Abstract

Ethnicity, skin phototype and colour influenced minimal erythema dose (MED). Sun exposure has been postulated to increase MED. We determined immediate pigment darkening dose to UVA (IPDDA), MED and minimal melanogenic dose (MMD) for UVB and UVA, and investigated factors affecting these doses. Skin phototype was determined using Fitzpatrick phototype quiz, DSMII ColorMeter measured skin colours, sun exposure quantified using an index (SEI) and phototest performed with MEDlight-Multitester. A total of 167 healthy volunteers participated.

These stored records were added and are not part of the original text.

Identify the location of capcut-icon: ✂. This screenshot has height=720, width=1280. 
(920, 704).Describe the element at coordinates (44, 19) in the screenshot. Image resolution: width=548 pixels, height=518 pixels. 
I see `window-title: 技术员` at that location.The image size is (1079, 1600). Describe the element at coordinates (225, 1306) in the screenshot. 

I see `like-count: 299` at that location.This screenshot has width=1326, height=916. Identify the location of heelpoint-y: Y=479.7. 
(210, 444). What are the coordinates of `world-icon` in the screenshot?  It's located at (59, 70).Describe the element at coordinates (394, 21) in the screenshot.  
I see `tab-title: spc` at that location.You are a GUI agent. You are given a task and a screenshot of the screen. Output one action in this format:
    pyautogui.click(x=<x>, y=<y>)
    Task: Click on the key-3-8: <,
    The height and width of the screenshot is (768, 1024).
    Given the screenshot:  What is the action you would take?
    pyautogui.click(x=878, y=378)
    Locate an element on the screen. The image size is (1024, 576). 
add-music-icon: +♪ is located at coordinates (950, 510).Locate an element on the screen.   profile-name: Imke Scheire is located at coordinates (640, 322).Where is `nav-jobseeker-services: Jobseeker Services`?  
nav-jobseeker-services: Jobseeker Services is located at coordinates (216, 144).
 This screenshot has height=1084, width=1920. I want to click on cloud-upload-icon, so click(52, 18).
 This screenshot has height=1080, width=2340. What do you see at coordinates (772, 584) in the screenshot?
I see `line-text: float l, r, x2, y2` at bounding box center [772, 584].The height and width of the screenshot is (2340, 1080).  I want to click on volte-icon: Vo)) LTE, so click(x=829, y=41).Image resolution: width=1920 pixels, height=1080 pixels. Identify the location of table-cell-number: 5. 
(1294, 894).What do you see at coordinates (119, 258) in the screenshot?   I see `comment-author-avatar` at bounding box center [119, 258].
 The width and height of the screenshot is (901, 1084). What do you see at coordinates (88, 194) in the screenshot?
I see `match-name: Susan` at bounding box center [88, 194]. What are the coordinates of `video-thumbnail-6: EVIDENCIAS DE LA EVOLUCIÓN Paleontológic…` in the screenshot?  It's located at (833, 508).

There were 110 (66%) females and 56 (34%) males; 124 (74.7%) were Malay, 27 (16.3%) Chinese and 14 (8.4%) Indians. One hundred and nine (65.7%) skin phototype IV, 30 (18.1%) phototype III and 27 (16.3%) phototype V. IPDDA ranges from 6±1.5-5.7±1.4J/cm2 . MED-UVB were 96.9±17.6, 124±29.3 and 118.6±27.4mJ/cm2 for phototype III, IV and V, respectively. All MED-UVA were outside the tested dose range of 3.6-11J/cm2 . MMD-UVB were 106±18.2, 134±25.6 and 136±31.1mJ/cm2 while MMD-UVA were 4.1±4.1, 4.9±3.8 and 5.7±3.7J/cm2 respectively for phototypes III, IV and V. MED-UVB, MMD-UVB and MMD-UVA did not depend on skin phototype. Facultative skin whiteness (L*), erythema (E) and melanin content (M) correlated significantly with MED-UVB while constitutive skin colours were significant for L*, yellowness (b*), E and M. Sun exposure did not significantly correlate with MED-UVB and MMDs, however, an inverse relationship with MED-UVB was demonstrated. Minimal erythema doses in our cohort were slightly different from other regional countries. Constitutive and facultative skin whiteness, erythema and melanin content correlated with MED. There was no association between skin phototype and sun exposure with MED or MMD.